ISS Study Shows Hypergravity Counters Bone Loss in Mice

The International Space Station as it appears in 2018. Zarya is visible at the center of the complex, identifiable by its partially retracted solar arrays. (Credit: NASA)

Nature has a report about a Japanese study that showed 2G hypergravity causes increased bone and muscle growth in mice.

“We examined the influence of artificially produced 2G hypergravity on mice for bone and muscle mass with newly developed centrifuge device. We also analyzed the effects of microgravity (mostly 0G) and artificial produced 1G in ISS (international space station) on mouse bone mass,” according to the abstract.

“Experiment on the ground, the bone mass of humerus, femur and tibia was measured using micro-computed tomography (μCT), and the all bone mass was significantly increased in 2G compared with 1G control. In tibial bone, the mRNA expression of bone formation related genes such as Osx and Bmp2 was elevated,” the abstract added.

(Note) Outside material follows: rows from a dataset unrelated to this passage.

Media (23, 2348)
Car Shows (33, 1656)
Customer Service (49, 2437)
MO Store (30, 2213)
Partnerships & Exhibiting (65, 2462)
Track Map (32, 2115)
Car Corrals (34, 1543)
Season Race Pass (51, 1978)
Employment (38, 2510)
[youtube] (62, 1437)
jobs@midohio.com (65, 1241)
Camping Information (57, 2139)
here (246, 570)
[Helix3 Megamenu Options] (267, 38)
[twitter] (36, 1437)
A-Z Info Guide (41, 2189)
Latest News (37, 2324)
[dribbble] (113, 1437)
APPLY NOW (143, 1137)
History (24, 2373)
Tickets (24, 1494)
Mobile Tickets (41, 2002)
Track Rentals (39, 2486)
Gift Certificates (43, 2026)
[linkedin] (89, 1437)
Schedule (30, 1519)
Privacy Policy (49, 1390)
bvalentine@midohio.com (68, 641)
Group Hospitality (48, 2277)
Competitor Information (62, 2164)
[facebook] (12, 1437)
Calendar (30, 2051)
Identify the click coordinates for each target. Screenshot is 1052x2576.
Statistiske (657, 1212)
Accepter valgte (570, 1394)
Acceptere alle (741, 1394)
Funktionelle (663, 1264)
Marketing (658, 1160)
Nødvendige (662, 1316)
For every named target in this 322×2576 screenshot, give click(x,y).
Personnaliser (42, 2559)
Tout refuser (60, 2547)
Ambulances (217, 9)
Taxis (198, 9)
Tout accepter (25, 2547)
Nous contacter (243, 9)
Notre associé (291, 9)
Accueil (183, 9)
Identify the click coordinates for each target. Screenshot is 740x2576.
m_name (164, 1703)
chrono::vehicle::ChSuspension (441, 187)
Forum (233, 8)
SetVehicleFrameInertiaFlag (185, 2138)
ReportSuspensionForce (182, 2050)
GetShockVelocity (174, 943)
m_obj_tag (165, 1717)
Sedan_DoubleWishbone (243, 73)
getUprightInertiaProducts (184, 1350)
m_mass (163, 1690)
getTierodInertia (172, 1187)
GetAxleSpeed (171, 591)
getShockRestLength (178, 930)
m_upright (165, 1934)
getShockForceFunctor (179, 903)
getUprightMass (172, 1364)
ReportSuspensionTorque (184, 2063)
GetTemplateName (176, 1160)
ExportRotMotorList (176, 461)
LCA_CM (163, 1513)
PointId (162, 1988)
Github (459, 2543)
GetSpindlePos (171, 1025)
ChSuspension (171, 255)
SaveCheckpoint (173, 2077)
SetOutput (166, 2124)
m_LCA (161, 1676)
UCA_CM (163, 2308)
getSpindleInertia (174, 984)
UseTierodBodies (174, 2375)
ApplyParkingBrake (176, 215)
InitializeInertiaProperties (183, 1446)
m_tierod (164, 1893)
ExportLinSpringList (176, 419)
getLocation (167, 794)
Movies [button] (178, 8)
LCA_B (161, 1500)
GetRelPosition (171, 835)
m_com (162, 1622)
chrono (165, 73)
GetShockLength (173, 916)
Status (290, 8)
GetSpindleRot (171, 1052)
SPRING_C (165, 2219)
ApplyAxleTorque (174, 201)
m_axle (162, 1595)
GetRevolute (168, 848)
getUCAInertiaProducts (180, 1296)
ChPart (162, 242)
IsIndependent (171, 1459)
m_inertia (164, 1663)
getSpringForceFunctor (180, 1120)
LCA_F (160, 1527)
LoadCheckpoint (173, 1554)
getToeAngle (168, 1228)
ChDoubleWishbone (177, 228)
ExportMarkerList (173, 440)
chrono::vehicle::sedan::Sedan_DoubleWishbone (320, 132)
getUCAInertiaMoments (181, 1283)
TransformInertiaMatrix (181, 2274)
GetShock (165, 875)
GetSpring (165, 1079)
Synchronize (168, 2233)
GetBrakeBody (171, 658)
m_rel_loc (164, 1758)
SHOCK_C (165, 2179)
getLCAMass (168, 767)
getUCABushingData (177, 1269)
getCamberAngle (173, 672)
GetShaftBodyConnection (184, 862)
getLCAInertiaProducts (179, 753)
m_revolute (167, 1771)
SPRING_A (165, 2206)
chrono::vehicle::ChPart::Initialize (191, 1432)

The abstract is below. Read the full story here.

Hypergravity and microgravity exhibited reversal effects on the bone and muscle mass in mice

Tsukasa Tominari, Ryota Ichimaru, Keita Taniguchi, Akane Yumoto, Masaki Shirakawa, Chiho Matsumoto, Kenta Watanabe, Michiko Hirata, Yoshifumi Itoh, Dai Shiba, Chisato Miyaura & Masaki Inada

Abstract

Spaceflight is known to induce severe systemic bone loss and muscle atrophy of astronauts due to the circumstances of microgravity. We examined the influence of artificially produced 2G hypergravity on mice for bone and muscle mass with newly developed centrifuge device. We also analyzed the effects of microgravity (mostly 0G) and artificial produced 1G in ISS (international space station) on mouse bone mass. Experiment on the ground, the bone mass of humerus, femur and tibia was measured using micro-computed tomography (μCT), and the all bone mass was significantly increased in 2G compared with 1G control. In tibial bone, the mRNA expression of bone formation related genes such as Osx and Bmp2 was elevated. The volume of triceps surae muscle was also increased in 2G compared with 1G control, and the mRNA expression of myogenic factors such as Myod and Myh1 was elevated by 2G. On the other hand, microgravity in ISS significantly induced the loss of bone mass on humerus and tibia, compared with artificial 1G induced by centrifugation. Here, we firstly report that bone and muscle mass are regulated by the gravity with loaded force in both of positive and negative on the ground and in the space.